Pierre Kroll (2009)
Pierre Kroll est un caricaturiste politique belge qui régale chaque jour les lecteurs du quotidien Le Soir, et chaque semaine les lecteurs du magazine Télémoustique et les spectateurs du débat dominical Mise au Point. Les armes du bonhomme qui font qu’il bénéficie d’un large plébiscite et soit régulièrement primé par la profession, et même par les « victimes » de ses traits (Louis Michel achèterait systématiquement les planches originales le mettant en scène). Une impertinence bienvenue qui ne sombre jamais dans le mauvais goût ou la méchanceté gratuite, un trait nerveux transcrivant toute l’acidité du propos, une grande réactivité (ses interventions en direct dans le débat télévisé sont souvent à mourir de rire), et un savant mélange d’humour, de causticité et de gravité.
Pour la quinzième année consécutive, les éditions Luc Pire publient un recueil de l’ensemble des « petits dessins » de l’année écoulée.

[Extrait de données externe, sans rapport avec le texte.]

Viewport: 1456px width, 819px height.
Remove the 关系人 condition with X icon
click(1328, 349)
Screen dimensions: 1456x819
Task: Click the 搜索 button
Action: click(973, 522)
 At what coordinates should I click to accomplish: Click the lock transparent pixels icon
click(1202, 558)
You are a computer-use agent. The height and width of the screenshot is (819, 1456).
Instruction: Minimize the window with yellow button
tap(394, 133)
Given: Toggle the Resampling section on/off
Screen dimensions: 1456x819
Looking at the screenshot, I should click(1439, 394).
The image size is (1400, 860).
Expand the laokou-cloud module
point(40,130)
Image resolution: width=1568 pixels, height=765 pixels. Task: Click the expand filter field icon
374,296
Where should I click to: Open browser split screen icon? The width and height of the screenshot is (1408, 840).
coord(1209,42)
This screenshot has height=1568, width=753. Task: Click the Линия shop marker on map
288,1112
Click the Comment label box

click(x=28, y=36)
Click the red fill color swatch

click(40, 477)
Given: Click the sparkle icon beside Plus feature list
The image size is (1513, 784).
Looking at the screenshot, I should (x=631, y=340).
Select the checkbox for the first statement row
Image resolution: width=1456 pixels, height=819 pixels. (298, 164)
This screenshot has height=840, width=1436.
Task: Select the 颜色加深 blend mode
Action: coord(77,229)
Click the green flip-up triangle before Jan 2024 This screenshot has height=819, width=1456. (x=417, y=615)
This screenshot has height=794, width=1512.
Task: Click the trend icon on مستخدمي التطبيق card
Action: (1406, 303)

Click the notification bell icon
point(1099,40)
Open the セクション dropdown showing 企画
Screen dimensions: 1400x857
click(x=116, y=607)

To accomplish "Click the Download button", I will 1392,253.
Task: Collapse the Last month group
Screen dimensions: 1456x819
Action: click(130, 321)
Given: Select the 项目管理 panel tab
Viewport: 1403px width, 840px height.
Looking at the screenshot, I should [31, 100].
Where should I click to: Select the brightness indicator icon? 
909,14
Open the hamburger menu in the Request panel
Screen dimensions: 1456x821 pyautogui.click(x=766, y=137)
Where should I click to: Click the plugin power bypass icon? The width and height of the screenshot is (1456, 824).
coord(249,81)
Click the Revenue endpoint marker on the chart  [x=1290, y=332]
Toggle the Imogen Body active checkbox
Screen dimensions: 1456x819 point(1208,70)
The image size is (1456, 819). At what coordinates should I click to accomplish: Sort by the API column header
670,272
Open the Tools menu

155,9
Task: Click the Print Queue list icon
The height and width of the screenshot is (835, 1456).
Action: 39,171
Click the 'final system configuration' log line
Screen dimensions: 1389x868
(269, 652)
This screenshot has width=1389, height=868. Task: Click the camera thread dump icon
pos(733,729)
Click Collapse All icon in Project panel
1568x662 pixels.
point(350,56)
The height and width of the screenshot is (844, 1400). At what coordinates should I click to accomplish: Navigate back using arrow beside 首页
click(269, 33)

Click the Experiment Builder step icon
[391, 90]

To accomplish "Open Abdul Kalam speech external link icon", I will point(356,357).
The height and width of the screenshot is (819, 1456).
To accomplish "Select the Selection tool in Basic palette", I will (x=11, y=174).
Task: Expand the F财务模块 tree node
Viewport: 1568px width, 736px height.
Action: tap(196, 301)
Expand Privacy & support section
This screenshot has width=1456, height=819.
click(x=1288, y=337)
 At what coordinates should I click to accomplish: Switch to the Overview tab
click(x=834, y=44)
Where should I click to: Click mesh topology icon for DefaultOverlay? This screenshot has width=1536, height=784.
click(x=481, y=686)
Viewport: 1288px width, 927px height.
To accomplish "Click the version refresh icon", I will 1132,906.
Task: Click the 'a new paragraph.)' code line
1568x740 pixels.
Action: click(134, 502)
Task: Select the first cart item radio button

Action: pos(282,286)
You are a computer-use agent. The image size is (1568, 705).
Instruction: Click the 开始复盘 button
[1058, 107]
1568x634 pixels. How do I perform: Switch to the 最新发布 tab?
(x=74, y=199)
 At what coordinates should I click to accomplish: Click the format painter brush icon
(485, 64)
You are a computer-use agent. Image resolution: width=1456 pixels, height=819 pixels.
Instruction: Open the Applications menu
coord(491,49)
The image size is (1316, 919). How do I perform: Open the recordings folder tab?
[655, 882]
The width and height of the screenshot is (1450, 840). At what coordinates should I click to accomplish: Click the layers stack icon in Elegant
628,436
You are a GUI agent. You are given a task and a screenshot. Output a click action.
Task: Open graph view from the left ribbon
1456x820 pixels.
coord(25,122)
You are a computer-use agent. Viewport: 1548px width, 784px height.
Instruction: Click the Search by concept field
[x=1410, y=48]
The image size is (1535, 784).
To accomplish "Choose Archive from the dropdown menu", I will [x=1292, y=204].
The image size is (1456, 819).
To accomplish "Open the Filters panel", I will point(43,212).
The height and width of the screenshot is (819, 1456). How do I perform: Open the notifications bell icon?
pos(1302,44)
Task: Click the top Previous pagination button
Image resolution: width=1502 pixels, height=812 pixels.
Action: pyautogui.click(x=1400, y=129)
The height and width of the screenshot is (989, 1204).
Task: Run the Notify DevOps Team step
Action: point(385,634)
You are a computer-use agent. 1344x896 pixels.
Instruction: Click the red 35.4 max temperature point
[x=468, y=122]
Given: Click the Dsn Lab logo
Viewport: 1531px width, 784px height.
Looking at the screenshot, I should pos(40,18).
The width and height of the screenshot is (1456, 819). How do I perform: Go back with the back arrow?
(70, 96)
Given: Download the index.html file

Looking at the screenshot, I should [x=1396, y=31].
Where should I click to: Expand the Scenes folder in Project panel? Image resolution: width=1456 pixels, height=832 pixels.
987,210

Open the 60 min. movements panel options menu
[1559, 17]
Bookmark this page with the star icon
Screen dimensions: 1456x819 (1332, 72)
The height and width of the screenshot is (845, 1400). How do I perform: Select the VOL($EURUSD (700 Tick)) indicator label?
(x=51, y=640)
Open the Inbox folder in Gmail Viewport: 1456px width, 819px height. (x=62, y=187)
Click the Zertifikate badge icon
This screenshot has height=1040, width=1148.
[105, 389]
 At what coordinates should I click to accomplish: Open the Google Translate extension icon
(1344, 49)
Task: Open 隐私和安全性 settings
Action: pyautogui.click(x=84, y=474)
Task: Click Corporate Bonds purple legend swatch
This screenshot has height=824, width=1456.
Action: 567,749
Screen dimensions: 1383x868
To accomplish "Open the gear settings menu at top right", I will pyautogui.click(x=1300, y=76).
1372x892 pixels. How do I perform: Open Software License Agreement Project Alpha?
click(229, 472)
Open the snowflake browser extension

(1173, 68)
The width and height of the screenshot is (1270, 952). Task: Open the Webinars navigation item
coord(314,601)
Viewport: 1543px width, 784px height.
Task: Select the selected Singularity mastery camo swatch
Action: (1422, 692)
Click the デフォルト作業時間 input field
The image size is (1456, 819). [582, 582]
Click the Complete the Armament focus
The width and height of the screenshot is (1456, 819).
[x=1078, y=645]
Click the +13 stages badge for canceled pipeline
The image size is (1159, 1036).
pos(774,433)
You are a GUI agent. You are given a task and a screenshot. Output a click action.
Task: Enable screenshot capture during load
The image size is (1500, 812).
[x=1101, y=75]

Et c’est peu dire que ce bouquin constitue en fait la meilleure des rétrospectives que l’on puisse se procurer. Actualité belge et internationale, événements majeurs, mineurs et divers sont ainsi croqués et triés par thème pour le plus grand bonheur de ceux qui ont envie, voire besoin, de prendre avec le sourire une actualité qui ne se prête pourtant pas facilement à la farce. Au rang de ceux qui en prennent le plus pour leur grade cette année, outre l’ensemble des ténors de la scène politique belge et les élites politico-économique (on n’est jamais loin de la World Company) : Nicolas Sarkozy (dont Pierre Kroll se demande d’ailleurs s’il couche vraiment avec Carla Bruni) qui remplace avantageusement W. au rang des têtes à claques internationales, et le pape.
Le grand talent de Pierre Kroll, et ses meilleurs dessins sont d’ailleurs souvent ceux qui s’inscrivent dans cette perspective, est de réconcilier sur un même dessin deux actualités différentes, voire opposées. Exemple évident : le dessin lauréat du concours Press Cartoon Belgium mettant en parallèle « l’exil » de Maurice Lippens à la côte après l’affaire Fortis avec la cache de Saddam Hussein (dessin ci-dessous).

Réjouissant et salutaire. A la limite de l’intérêt public. A prescrire d’urgence aux caricaturés, en espérant qu’ils se rendent compte que le trait est à peine grossi lorsqu’il s’agit de souligner leur bêtise.